Short problem:
Answer these questions using the rugby forum post below.
(a) How old was Lowe when he decided to leave?
(b) What does the writer identify as the "mercenary" thing that will take longer to expire?
(c) Clubs from which two countries are described as picking kids out of school?

Extract provided:

◇ ◇ ◇ ◇ ◇ ◇ ◇

I rated Lowe well enough to be an AB. Remember we were picking the likes of George Bridge above such players so theres no disputing a lot of bad decisions have been made by those last two coaches. Does a team like the ABs need a finicky winger who you have to adapt and change a lot of your style with to get benefit from? No, not really. But he still would have been a basic improvement on players like even Savea at the tail of his career, Bridge, and could even have converted into the answer of replacing Beauden at the back. Instead we persisted with NMS, Naholo, Havili, Reece, all players we would have cared even less about losing and all because Rieko had Lowe's number 11 jersey nailed down.


He was of course only 23 when he decided to leave, it was back in the beggining of the period they had started retaining players (from 2018 onwards I think, they came out saying theyre going to be more aggressive at some point). So he might, all of them, only just missed out.


The main point that Ed made is that situations like Lowe's, Aki's, JGP's, aren't going to happen in future. That's a bit of a "NZ" only problem, because those players need to reach such a high standard to be chosen by the All Blacks, were as a country like Ireland wants them a lot earlier like that. This is basically the 'ready in 3 years' concept Ireland relied on, versus the '5 years and they've left' concept' were that player is now ready to be chosen by the All Blacks (given a contract to play Super, ala SBW, and hopefully Manu).


The 'mercenary' thing that will take longer to expire, and which I was referring to, is the grandparents rule. The new kids coming through now aren't going to have as many gp born overseas, so the amount of players that can leave with a prospect of International rugby offer are going to drop dramatically at some point. All these kiwi fellas playing for a PI, is going to stop sadly.


The new era problem that will replace those old concerns is now French and Japanese clubs (doing the same as NRL teams have done for decades by) picking kids out of school. The problem here is not so much a national identity one, than it is a farm system where 9 in 10 players are left with nothing. A stunted education and no support in a foreign country (well they'll get kicked out of those countries were they don't in Australia).


It's the same sort of situation were NZ would be the big guy, but there weren't many downsides with it. The only one I can think was brought up but a poster on this site, I can't recall who it was, but he seemed to know a lot of kids coming from the Islands weren't really given the capability to fly back home during school xms holidays etc. That is probably something that should be fixed by the union. Otherwise getting someone like Fakatava over here for his last year of school definitely results in NZ being able to pick the cherries off the top but it also allows that player to develop and be able to represent Tonga and under age and possibly even later in his career. Where as a kid being taken from NZ is arguably going to be worse off in every respect other than perhaps money. Not going to develop as a person, not going to develop as a player as much, so I have a lotof sympathy for NZs case that I don't include them in that group but I certainly see where you're coming from and it encourages other countries to think they can do the same while not realising they're making a much worse experience/situation.

◇ ◇ ◇ ◇ ◇ ◇ ◇

(Rows of pointing data)
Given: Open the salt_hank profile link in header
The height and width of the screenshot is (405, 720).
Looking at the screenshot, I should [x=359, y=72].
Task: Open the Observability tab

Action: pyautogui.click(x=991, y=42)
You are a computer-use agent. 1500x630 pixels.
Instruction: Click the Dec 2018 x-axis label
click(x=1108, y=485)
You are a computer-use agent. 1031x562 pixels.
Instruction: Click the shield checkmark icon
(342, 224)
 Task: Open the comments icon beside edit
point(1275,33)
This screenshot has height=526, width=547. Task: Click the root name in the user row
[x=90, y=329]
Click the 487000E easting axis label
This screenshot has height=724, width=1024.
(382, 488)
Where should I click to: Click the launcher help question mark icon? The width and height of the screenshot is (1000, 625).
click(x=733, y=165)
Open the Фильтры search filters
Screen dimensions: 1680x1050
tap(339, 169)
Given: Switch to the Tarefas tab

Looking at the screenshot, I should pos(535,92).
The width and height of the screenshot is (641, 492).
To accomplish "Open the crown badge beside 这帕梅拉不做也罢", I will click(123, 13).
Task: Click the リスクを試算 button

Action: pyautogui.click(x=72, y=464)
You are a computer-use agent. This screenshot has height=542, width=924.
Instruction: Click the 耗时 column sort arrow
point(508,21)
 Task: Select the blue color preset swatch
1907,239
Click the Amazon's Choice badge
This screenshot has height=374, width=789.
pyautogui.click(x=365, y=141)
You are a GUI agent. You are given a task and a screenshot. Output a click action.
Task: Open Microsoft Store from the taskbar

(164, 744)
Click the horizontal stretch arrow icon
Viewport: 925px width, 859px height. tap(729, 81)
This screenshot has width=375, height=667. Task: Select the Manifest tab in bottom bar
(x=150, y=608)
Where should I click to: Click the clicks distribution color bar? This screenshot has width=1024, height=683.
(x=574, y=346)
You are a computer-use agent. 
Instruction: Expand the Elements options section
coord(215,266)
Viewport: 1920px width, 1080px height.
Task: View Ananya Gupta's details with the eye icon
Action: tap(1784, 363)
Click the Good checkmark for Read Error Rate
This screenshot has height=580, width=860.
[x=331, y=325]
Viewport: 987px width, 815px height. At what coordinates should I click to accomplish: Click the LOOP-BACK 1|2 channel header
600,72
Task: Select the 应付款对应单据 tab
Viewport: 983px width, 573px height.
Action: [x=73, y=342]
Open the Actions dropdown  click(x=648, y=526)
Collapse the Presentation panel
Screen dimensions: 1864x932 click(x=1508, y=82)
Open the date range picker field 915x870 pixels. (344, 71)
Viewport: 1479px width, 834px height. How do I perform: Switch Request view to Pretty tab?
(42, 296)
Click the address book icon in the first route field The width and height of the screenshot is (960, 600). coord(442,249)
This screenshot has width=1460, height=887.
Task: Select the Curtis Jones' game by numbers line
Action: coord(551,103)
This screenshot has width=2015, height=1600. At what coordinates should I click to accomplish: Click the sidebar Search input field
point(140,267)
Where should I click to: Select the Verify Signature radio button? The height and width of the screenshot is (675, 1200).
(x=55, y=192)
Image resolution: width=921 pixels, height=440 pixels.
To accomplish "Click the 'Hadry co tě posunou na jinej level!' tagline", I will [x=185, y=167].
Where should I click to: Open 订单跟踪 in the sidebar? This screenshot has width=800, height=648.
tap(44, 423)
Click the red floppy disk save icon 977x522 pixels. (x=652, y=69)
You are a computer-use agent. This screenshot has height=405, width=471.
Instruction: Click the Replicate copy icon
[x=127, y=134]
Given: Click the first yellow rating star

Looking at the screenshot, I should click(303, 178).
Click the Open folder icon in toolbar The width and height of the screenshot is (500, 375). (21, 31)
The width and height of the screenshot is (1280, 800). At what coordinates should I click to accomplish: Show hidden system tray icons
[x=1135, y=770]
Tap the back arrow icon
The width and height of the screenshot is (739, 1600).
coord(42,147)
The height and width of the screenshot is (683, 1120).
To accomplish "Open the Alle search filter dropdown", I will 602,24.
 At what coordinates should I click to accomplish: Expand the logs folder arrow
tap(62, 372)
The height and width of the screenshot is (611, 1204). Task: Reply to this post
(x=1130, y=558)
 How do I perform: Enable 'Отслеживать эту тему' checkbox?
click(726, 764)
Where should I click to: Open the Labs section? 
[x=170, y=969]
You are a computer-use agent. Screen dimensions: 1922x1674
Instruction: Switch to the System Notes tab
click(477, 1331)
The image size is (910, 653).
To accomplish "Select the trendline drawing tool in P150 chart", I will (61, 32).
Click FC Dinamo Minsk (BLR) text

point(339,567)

◇ ◇ ◇ ◇ ◇ ◇ ◇

Full answer:
(a) He was 23.
(b) The grandparents rule.
(c) France and Japan.